Another scream tore through what he presumed was a trauma unit, the unmistakeable shriek of hypersonic engines cutting through the atmosphere not a few hundred metres above them. This in turn elicited another scream from the woman fussing over him, which caused him to murmur pathetically.
‘Anna! Come on, we need to go!’ shouted another woman’s voice from the door.
‘He’s waking up!’ Anna replied from next to him. ‘I – can we… just leave him?’
He didn’t know what was going on, but one thing he certainly did know was that he didn’t want to be left.
‘Mmmmmaaaauuhhhhhhh,’ he mumbled through dry, cracked lips, trying to wave his arms. Something that sounded worryingly like an explosion boomed from far away.
‘President Constance said that Pavonis wouldn’t be hit,’ the woman next to him was babbling. ‘She said that we wouldn’t be hit but they’re here; how could they have been so wrong? They must have known!’
‘Anna,’ the slightly further away woman said levelly, ‘we need to go. We only put his heart and lungs back in yesterday afternoon. He won’t last ten minutes out there.’
More engines, more screams. He could hear rapid footsteps thumping through the corridor outside. People running scared. Another series of distant explosions.

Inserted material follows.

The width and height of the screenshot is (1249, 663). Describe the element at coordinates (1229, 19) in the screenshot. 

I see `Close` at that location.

‘Anna,’ the woman persisted. There was a trace note of panic in her voice now. ‘You saw what they did to Trinity. That was a month ago. Remember what Constance said then? She said they would respect the Tier-Three War Accords. And did they?’
The woman next to him was crying now. ‘No,’ she sniffed. She must have been young. His guess was that she was a TU-tech, while the woman at the door was probably a doctor.

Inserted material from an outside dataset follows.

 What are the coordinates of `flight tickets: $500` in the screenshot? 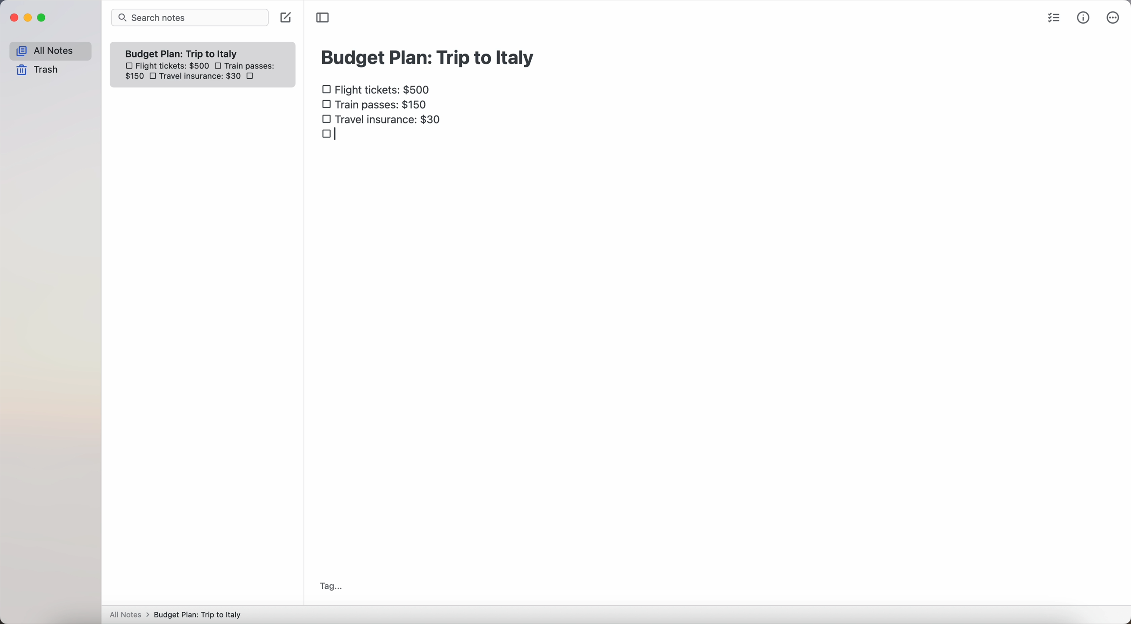 It's located at (166, 67).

‘So let’s go. You can’t help him.’
‘He tried to save us all! Don’t you even know who this is?’
The doctor sighed. Her desire to leave was palpable. ‘Of course I know who he is,’ she replied, exasperated. ‘Hell, most of them probably do. But we can’t help him. If you stay here you will die, or worse.’

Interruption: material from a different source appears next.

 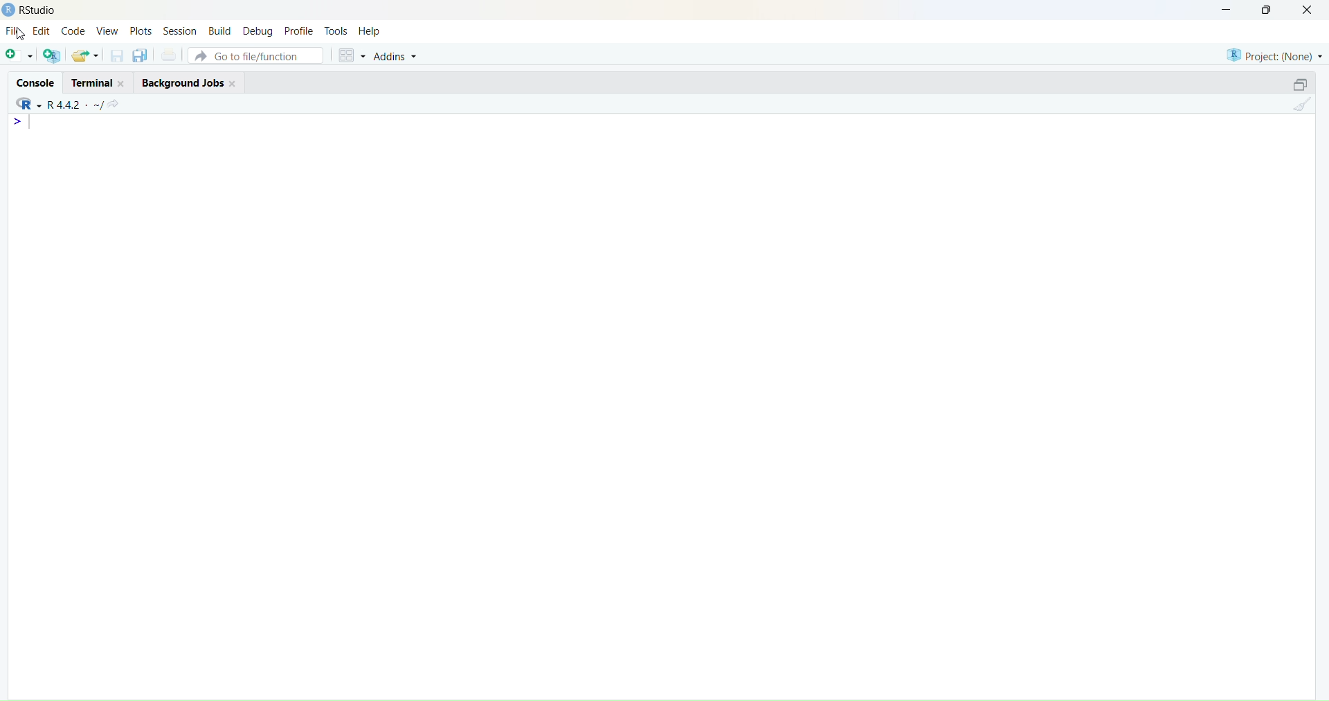 What do you see at coordinates (107, 32) in the screenshot?
I see `View` at bounding box center [107, 32].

‘Mmmmmmm,’ was all he managed from the mentally screamed ‘Don’t you fucking leave me.’
‘Doctor Lynn – shit, Anna,’ – a man’s voice now, breathless. ‘What are you both doing here?’
‘Special Envoy Yano has just come to,’ Lynn replied.
‘Shit,’ the new arrival said. ‘Shit.’
‘We can’t leave him,’ Anna said.
‘We have to. Pavonis Met Police just issued a planet-wide evacuation order. The provar are allowing CDCCs to leave for the next sixty minutes, and then they start shooting.’
‘They can’t kill civilians,’ Lynn protested. ‘Fuck, what is wrong with them?’
‘There’s no such thing as a civilian to the provar,’ the man replied. ‘I’m sorry, both, but I have to go. I can’t wait for you. Christ, I have a family to think of.’
‘I’m coming too,’ Lynn announced. ‘Anna, come on.’
‘No,’ Anna said, somewhere between petulant child and a noble TU-tech who took the Hippocratic Oath admirably seriously. ‘He nearly died trying to save us all. I won’t leave him now.’
There was a brief silence, punctuated by the sounds of distant – but closing – warfare.
‘Oh, God,’ he heard Lynn say, followed by what sounded like crying and embracing.
‘Doctor Lynn,’ the man urged from the door.
‘Please be careful,’ Lynn said. ‘Here, take this.’
‘Thanks,’ Anna replied in a shaky voice, as if she couldn’t quite believe they were letting her stay on her own. ‘I will try and make the evacuation, I promise.’
‘Okay,’ Lynn said. It was the guilt-relieving panacea she was clearly after. ‘I’ll see you soon.’
They embraced one last time, then Lynn and the man left.